Harlem and its history of community engagement

A week passed and Nick, Lisa and I were able to produce the short movie assigned. Synthesizing the content collected from fieldwork proved to be a challenge but building the narrative wasn’t the easiest part either. We had the “Vox Pop” plus two long interviews, one with the executive director of a grassroots organization called Harlem One Stop, and another with two - very proud of their work of enhancing the market value of Harlem - gentlemen from the Harlem Community Development Corporation. So we had to represent three spheres, the community of Harlem’s residents and workers, non-for-profits, and the government. Three players, three opinions, three concerns.

            Harlem has a history of great community activism that is part of its essence. One of the main actors of this movement was West Harlem Community Organization, today called The Hamilton Heights - West Harlem Community Preservation Organization – founded in 1996. The grassroots organizations gain strength from the bottom up and one incident in the first half of the 90s was central to expose the growing community engagement.

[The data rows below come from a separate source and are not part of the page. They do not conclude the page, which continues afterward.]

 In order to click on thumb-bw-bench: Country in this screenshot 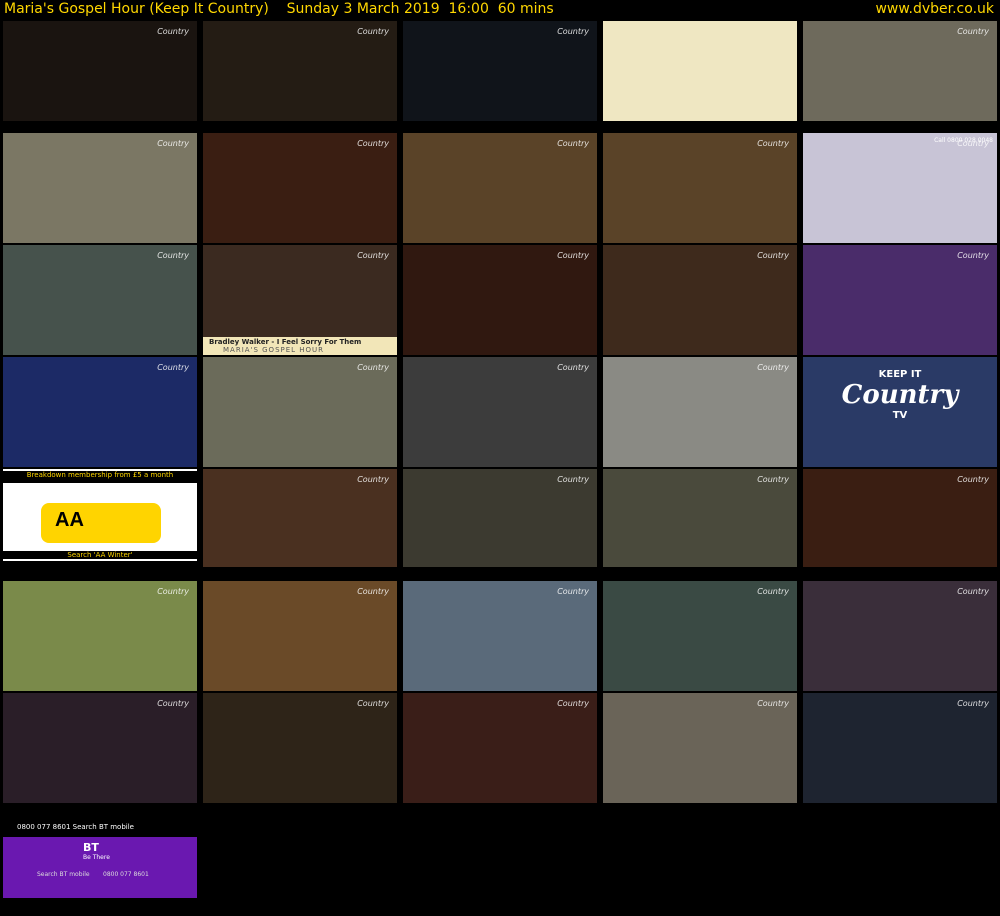, I will do `click(700, 412)`.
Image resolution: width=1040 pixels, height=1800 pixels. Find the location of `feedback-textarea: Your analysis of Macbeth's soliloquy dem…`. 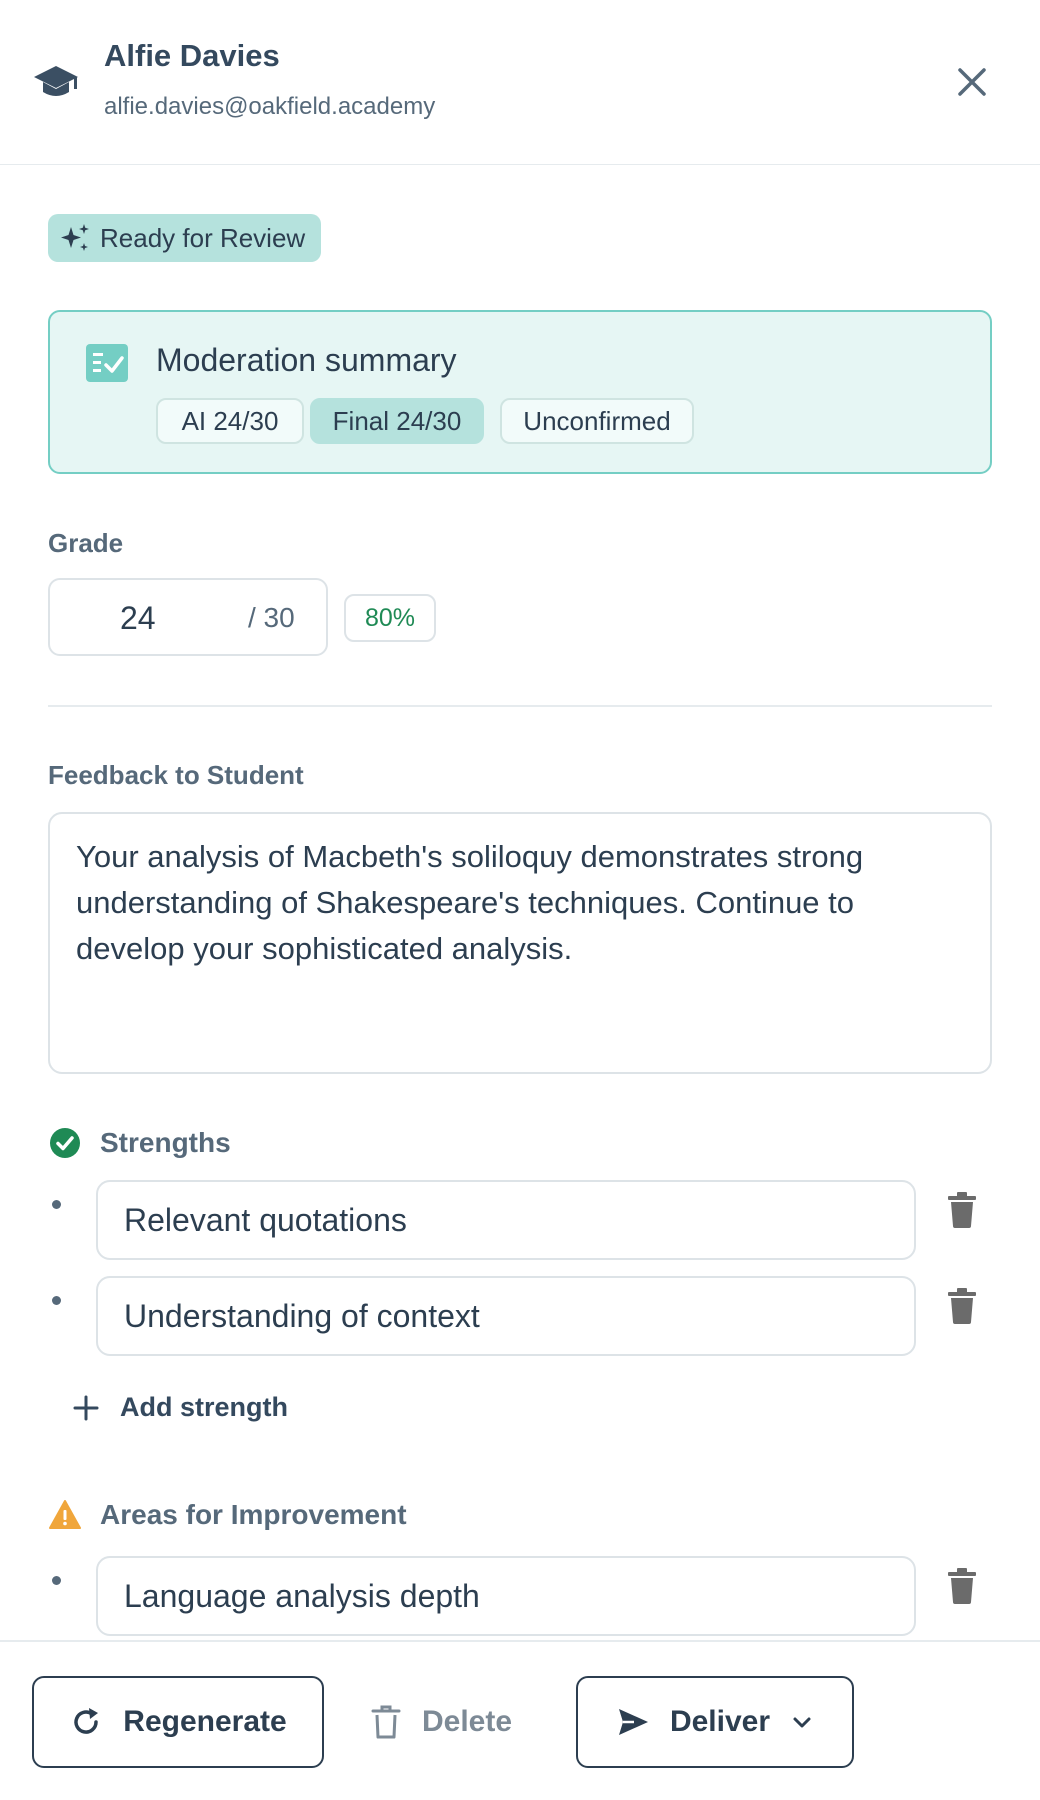

feedback-textarea: Your analysis of Macbeth's soliloquy dem… is located at coordinates (520, 943).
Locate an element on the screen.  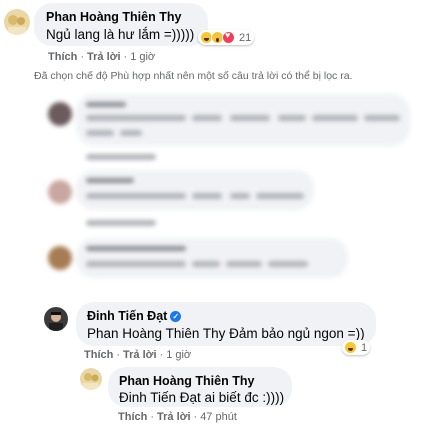
comment-time: 47 phút is located at coordinates (218, 417).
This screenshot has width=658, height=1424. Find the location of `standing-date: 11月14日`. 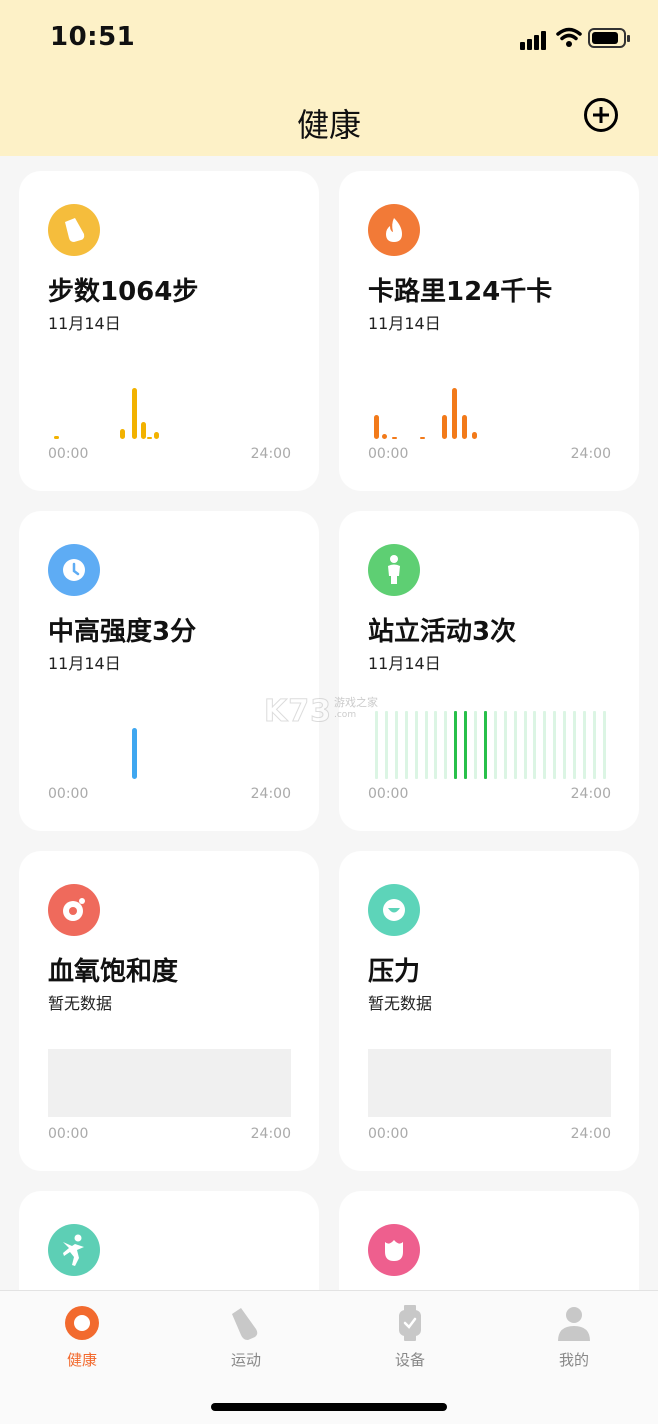

standing-date: 11月14日 is located at coordinates (404, 664).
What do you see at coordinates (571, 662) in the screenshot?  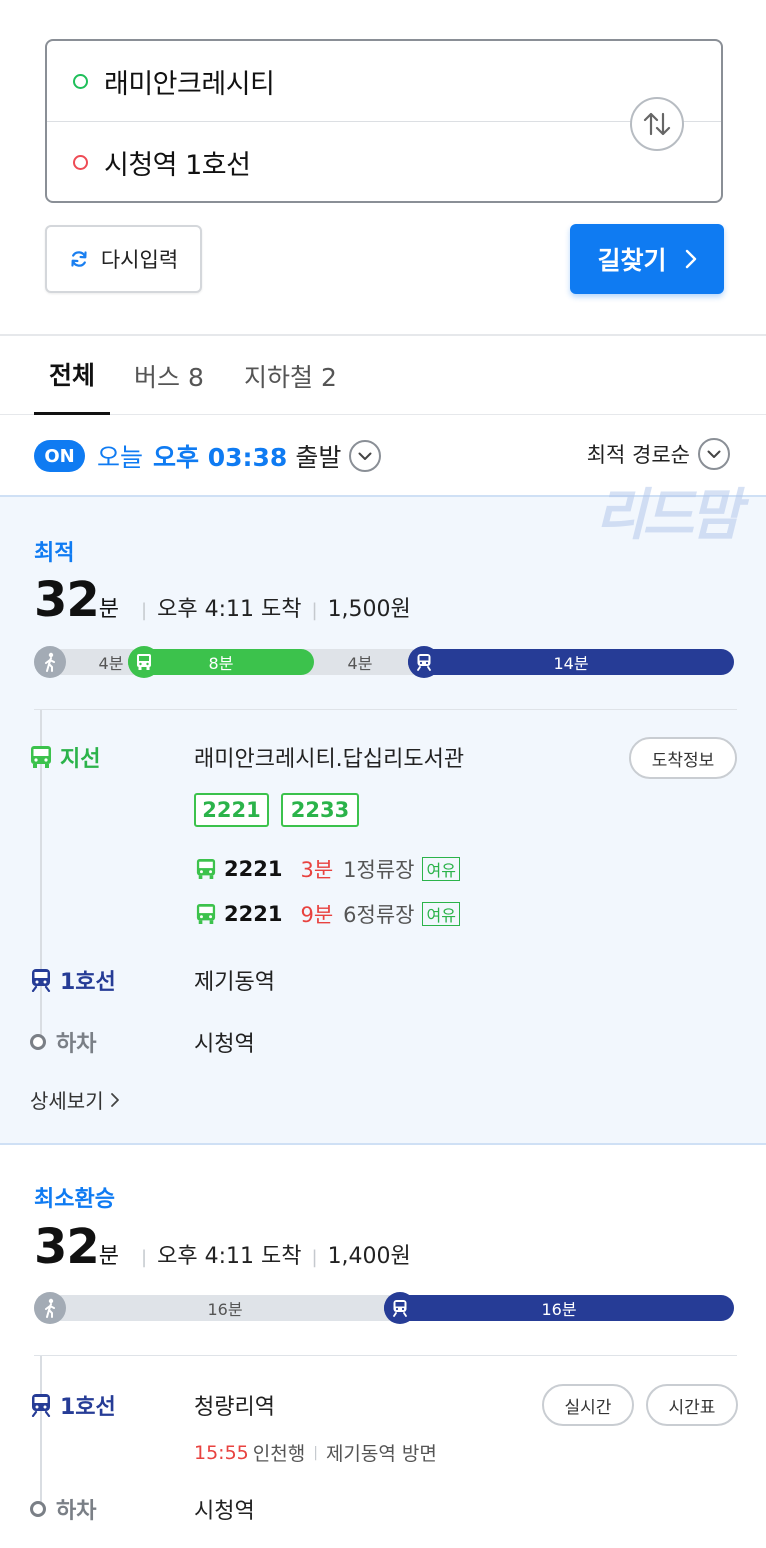 I see `subway-segment: 14분` at bounding box center [571, 662].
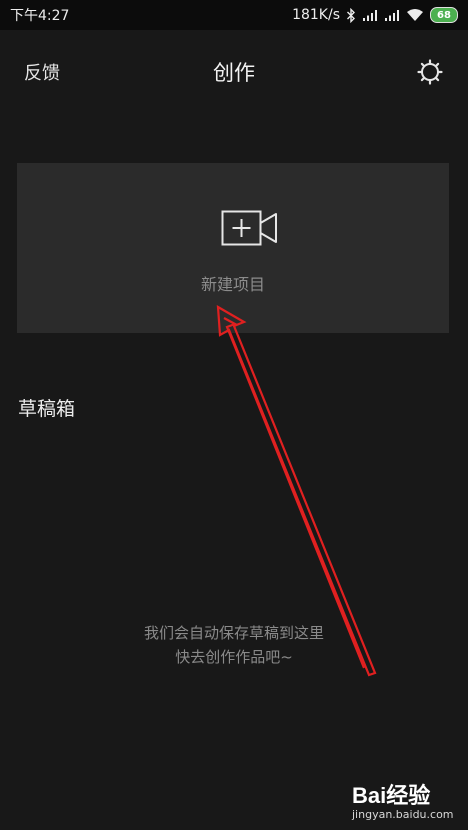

Yuien Chin, from Harlem One Stop, a non-profit working on community preservation, tells that when she first moved into the neighborhood the community engagement was so strong, especially the block associations, that through community activism the residents  organized and brought to light a serial rapist. Within three or four weeks the community got together and worked on spreading flyers on doors, posting information and sketches on walls, and soon caught the rapist.  As a consequence of that positive community experience, the residents formalized the discussions about West Harlem. From then on grassroots organizations grew stronger.

However, twenty years later, with the change of demographics, Yuien shows her concern about the loss of Harlem’s identity. The community seems to have left behind the activism that was so special about Harlem’s essence. “You could almost feel it here, you could, and I don’t feel that anymore. On my block, you know, it has been such an overturn of the residents and I don’t know a third of them.”

Yuein’s concerns were capture by the “Vox Pop”. The diversity of the people interviewed revealed that when homeowners and long-term residents moved out, due to the price increase of real estate, gentrification brought young residents that don’t identify with the history of the neighborhood and don’t feel connected with Harlem’s original residents. Although the neighborhood became cleaner and more secure, many long-term residents were also hesitant to connect with the new arrivals. “There is always a level of caution because you never know the intentions of the new person.” As a consequence the spaces are appropriated differently: “We know some people in our building, but not necessarily in our block. Because half of our block is being renovated, and the other half we never really walk on that side of the street,” a new resident commented.

The resistance on engaging with the neighborhood is seen by the HCDC as a consequence of the decrease of homeowners and the increase of tenants that don’t see themselves living for too long in that area: “If you are a renter and you’re looking for the landlord to come and fix X, there may be a different perception of the neighborhood or a different sense of commitment then if ‘I’ own this building on my street and I’m gonna be more active and advocate for that.” Exactly confirmed by a new tenant: “Yeah, I feel if I own a brownstone in this neighborhood I’d be more active with the neighborhood councils.”

Based on these new dynamics, should organizations in Harlem think of new principles of activism? Should a new model of community engagement be explored? Could this be the theme for an intervention?

Although this subject of investigation struck me and left me wondering how much more it could be explored, I found some resistance taking this path. It was a bit too much to explore in a five-minute video. So the group decided to follow a different direction.  I learned for the first time not to get attached to an idea. At least I had taken a picture from the board of Post-its that I so strategically made to organize my ideas.